Guerre des talents : les compétences au cœur de la bataille

Fait inéluctable, le monde du travail est en constante évolution et les entreprises doivent faire face à des défis les obligeant à repenser complètement leurs processus et la gestion de leurs équipes. In fine, elles s’adaptent et opèrent des changements incrémentaux. Parmi les plus grands défis de ces dernières décennies, le besoin de résilience et d’agilité de la part des organisations, mais aussi des collaborateurs, se fait plus que jamais ressentir. La résilience et l’agilité sont des compétences élémentaires pour permettre à l’entreprise et aux collaborateurs de faire face aux changements permanents et créer des opportunités de croissance. En effet, les entreprises identifient de plus en plus les compétences comme un facteur clé de réussite. À ce titre, la fonction RH doit s’assurer de la montée en compétence des collaborateurs (Upskilling) et d’anticiper les de nouvelles compétences pour les besoins futurs (Reskilling).

Les compétences, un enjeu de croissance pour l’entreprise

L’enjeu est de taille car selon le Forum économique mondial, ce sont près de 54 % des postes en entreprises qui vont nécessiter une démarche de Reskilling et d’Upskilling dans les trois prochaines années. Un délai qui se réduit lorsque l’on demande leur avis aux collaborateurs, qui pour 40% d’entre eux pensent qu’ils seront amenés à monter en compétences dans les six prochains mois pour rester performants.

Le défi est double. D’une part accompagner les collaborateurs sur l’intégration et la compréhension de nouvelles compétences essentielles pour leur carrière. De l’autre, il faut permettre à l’entreprise de créer de nouveaux métiers pour répondre aux nouveaux besoins du marché. Maintenir ce travail simultané donne l’opportunité à l’entreprise de rester compétitive sur son secteur.

Le défi auquel les entreprises font face aujourd’hui est d’une ampleur exceptionnelle mais pas insurmontable pour autant.

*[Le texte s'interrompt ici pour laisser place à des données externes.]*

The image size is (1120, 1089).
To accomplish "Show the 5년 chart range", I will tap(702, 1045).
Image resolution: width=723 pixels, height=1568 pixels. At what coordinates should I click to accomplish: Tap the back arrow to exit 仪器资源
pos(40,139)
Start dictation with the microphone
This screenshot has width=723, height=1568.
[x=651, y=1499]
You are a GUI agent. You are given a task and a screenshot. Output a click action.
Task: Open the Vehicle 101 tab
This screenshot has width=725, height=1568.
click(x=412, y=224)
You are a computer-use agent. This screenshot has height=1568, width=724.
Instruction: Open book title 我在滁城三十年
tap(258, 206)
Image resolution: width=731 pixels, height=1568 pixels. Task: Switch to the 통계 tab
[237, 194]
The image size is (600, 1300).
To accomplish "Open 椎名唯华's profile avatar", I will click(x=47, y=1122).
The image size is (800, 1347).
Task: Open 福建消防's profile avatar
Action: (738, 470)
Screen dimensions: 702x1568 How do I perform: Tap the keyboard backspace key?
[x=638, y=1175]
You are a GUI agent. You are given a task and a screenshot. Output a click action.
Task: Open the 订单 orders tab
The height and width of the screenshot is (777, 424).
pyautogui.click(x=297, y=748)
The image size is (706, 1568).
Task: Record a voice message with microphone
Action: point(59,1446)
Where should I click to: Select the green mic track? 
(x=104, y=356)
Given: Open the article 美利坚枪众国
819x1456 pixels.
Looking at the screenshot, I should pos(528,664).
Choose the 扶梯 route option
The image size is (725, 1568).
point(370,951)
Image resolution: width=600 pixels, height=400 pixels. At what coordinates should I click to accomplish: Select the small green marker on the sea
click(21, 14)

La montée en compétences et la création de nouvelles compétences nécessitent une formation régulière des équipes. Un besoin qui correspond aux attentes des collaborateurs puisqu’ils sont 77 % à déclarer vouloir en acquérir de nouvelles, selon une étude PWC. De plus, permettre aux salariés de pouvoir s’engager pleinement au sein d’un processus de formation, et ce de façon régulière, favorise le sentiment d’appartenance à l’entreprise, la fidélisation et la motivation des équipes.

IA et données : vers plus d’efficacité de la gestion des compétences ?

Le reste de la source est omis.